"Vocal ensemble is pitch-perfect, with panache"
Review by D.S. Crafts
The Albuquerque Journal
May 27, 2011

The a cappella vocal group Polyphony: Voices of New Mexico prides itself that all its members are residents of the Land of Enchantment. Indeed, from the concert given on Sunday, hosted by the Placitas Arts Series, there is certainly no need for imported "ringers."

I had not heard the group sing before, but certainly I will make every effort to hear it again. The ensemble boasts a unified blend of voices top to bottom with impeccable intonation.

But what most impressed me was the enthusiasm and vivacity with which the group sang. There is a great sense of camaraderie and surely no shrinking violet voices here. Founded in 2006, Polyphony carries as many as 35 singers. A somewhat smaller group sang at the Las Placitas Presbyterian Church.

Maxine Thévenot directs the chorus. In addition to her many achievements she also is the Organist and Director of Cathedral music at the Cathedral Church of St. John. She elicits huge and brilliant sounds with a minimum of conducting movement – the mark of one who has the utmost confidence in her singers.

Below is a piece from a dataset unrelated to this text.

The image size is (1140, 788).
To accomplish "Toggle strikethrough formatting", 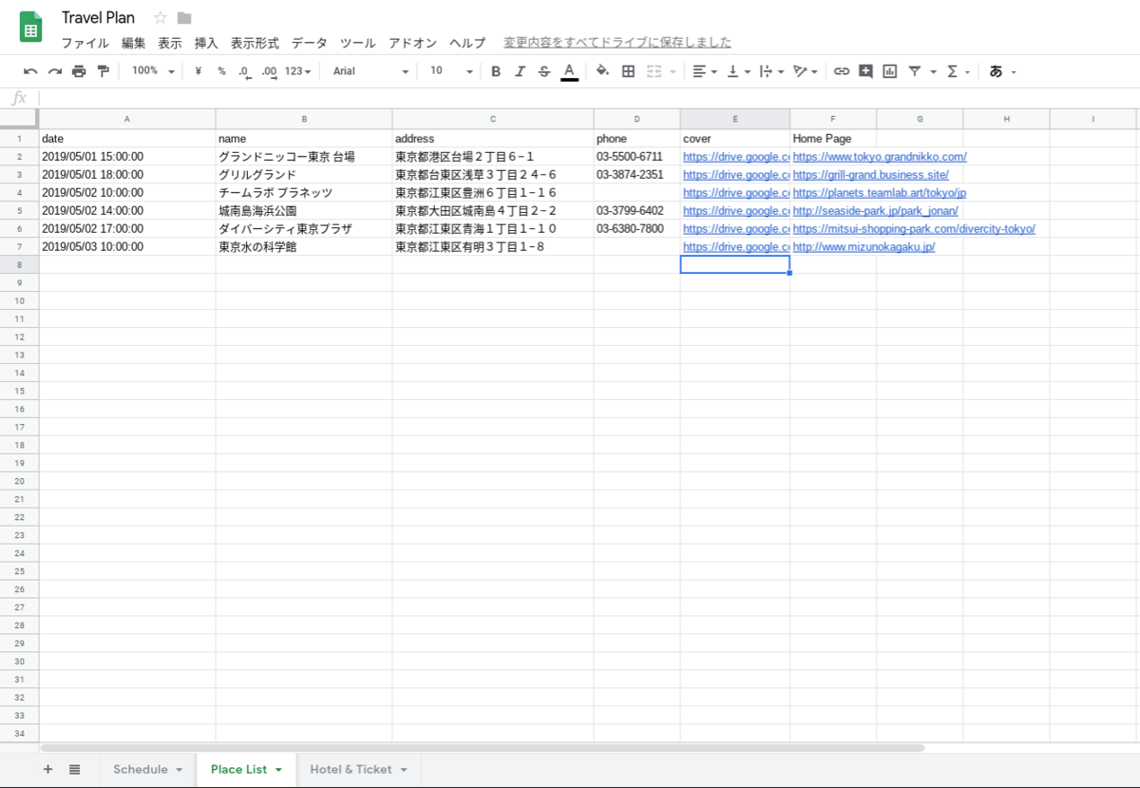I will (543, 71).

The afternoon began with “Kua Rongo,”a traditional Maori (Native New Zealand) welcome song, which the group chanted as it proceeded up the main aisle to the stage. The singers were dressed in black with each individual ornamented in a colorful scarf or tie. From then on the program offered a heavy emphasis on the English/Irish pastoral tradition, more acclaimed for its art than its music, yet there is much of great beauty here as the selection amply demonstrated.

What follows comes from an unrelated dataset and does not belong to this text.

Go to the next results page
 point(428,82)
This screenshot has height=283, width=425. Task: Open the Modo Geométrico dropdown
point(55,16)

In addition to the more well-known composers such as Holst, Elgar and Vaughan Williams, the secondary figures of this turn-of-the-century school still enjoy an active performance life in the British Isles particularly. Frank Bridge (a teacher of Benjamin Britten) was represented by two disparate songs. The amusing and playful “The Bee”preceded a very touching setting of Shelley’s famous poem “Music, when soft voices die,”using chromaticism to reflect emotional depth.

Edward Elgar’s ardent “As Torrents in Summer”brought a luxurious sonority. Two “bird”entries by C.V. Stanford completed the earlier begun “birds and bees”metaphor with “The Swallow,”and “The Blue Bird,”a very moving and atmospheric song that also featured excellent soprano singing.

A quick trip east opened the second half with Paranjoti’s “Dravidian Dithyramb,”based in Middle Eastern scales. Vaughan Williams’setting of Desdemona’s “Willow Song”from “Othello”fully exploited the rich, sonorous blend of Polyphony as it traversed the flush and characteristic harmonies of the style. Here, quite imaginatively, Vaughan Williams sets in duple time a verse essentially in beats of three.

Two American spirituals completed the afternoon, most impressively, a haunting rendition of “Steal Away.”

By all means expect to hear much more in future from this outstanding young ensemble.

Polyphony will perform Henry Mollicone's Beatitude Mass for the Homeless at 6 p.m. June 18 at the Cathedral Church of St. John. It benefits the Barrett House women's and children's shelter.